Results were only slightly better in British Columbia. Fourteen percent of residents could name it based on a written description, and 15 percent could identify the Salish Sea on the map. British Columbia residents were more diverse in their answers, with most identifying it as the ocean or the Strait of Georgia — the name of the body of water adjacent to Vancouver.
Only 32 percent of Washington respondents had ever heard of the Salish Sea prior to the survey and only 48 percent in British Columbia were aware of the name.
Low familiarity with the name is likely a reflection of the relative newness of the term Salish Sea. The name was adopted in 2010 after two decades of leadership by Bert Webber, a natural scientist at Western Washington University.
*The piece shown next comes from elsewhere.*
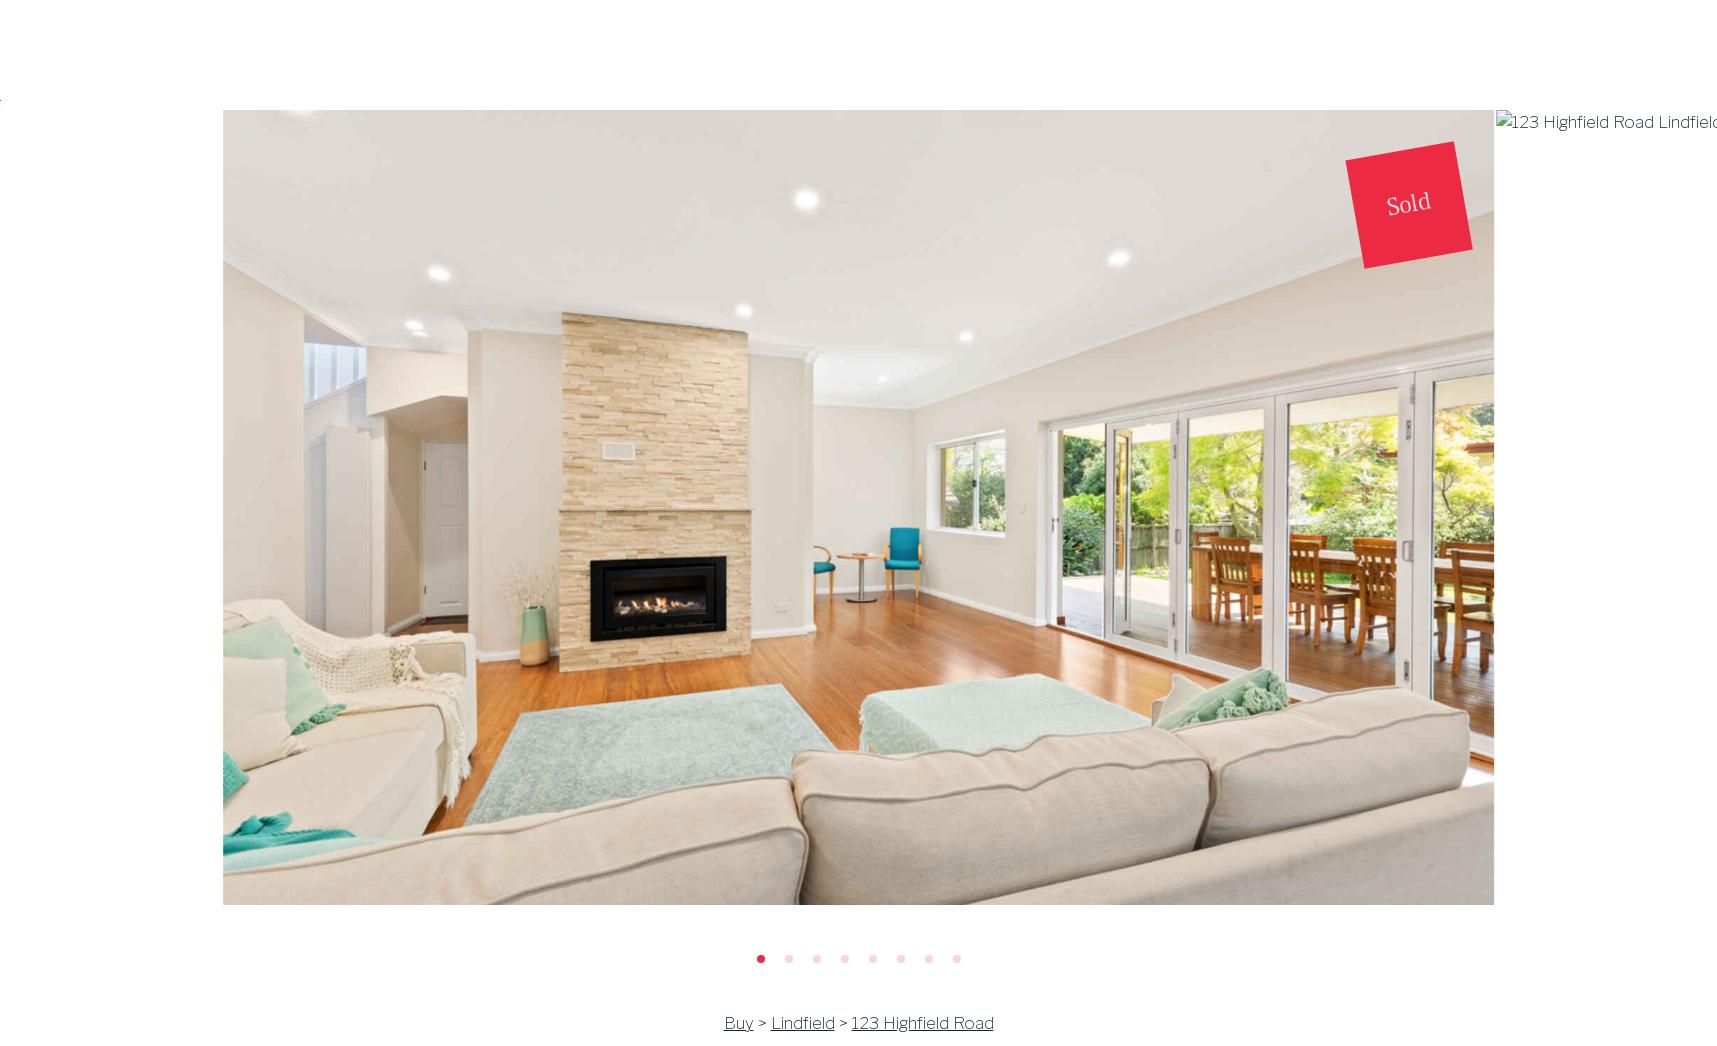 This screenshot has width=1717, height=1046. What do you see at coordinates (399, 373) in the screenshot?
I see `'5 Neridah Street'` at bounding box center [399, 373].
It pays respect to the Coast Salish, the indigenous people who lived in connection with the sea long before western settlers arrived.
It also formally acknowledges that these individually named bodies of water — from Puget Sound to the Haro Strait — are part of a single, integrated ecosystem that spans an international border.
The power of place
The study was administered by David Trimbach, a postdoctoral research associate with the Department of Fisheries and Wildlife at Oregon State University. He is currently housed at the Puget Sound Partnership, a Washington state agency.
“Geographic literacy and place names matter, particularly when it comes to mobilizing communities and decision-makers around complex place-dependent problems,” Trimbach said. “If communities are not sharing place names or understandings of place itself, such problems may be more difficult to collectively communicate and solve. By highlighting the power and potential influence of place, this project adds to regional efforts to improve the Salish Sea ecosystem.”